▸ WHAT IS BEING ASKED
In the entries below, find every line with "accomplish" and copy it.

(ENTRIES SHOWN)

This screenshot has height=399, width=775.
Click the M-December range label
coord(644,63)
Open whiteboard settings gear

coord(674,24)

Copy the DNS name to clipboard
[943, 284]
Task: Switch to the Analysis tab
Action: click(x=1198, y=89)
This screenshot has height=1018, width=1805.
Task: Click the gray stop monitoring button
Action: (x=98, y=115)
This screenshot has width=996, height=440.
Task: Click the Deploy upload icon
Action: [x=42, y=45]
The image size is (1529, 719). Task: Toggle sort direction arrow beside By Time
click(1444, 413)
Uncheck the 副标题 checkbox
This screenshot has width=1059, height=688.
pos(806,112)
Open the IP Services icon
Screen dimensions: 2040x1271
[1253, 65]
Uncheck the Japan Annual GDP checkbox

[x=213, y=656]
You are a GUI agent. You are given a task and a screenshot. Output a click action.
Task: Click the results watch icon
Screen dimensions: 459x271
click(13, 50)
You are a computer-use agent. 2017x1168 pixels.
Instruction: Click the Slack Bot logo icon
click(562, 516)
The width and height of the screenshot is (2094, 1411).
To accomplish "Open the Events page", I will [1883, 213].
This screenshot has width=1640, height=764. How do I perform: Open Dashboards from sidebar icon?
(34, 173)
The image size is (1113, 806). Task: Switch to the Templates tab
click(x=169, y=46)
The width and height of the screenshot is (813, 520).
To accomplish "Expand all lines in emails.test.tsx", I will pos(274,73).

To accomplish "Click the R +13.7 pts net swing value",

(End ENTRIES SHOWN)

▸ RESPONSE TO THE TASK
To accomplish "Open the Events page", I will [1883, 213].
To accomplish "Expand all lines in emails.test.tsx", I will pos(274,73).
To accomplish "Click the R +13.7 pts net swing value",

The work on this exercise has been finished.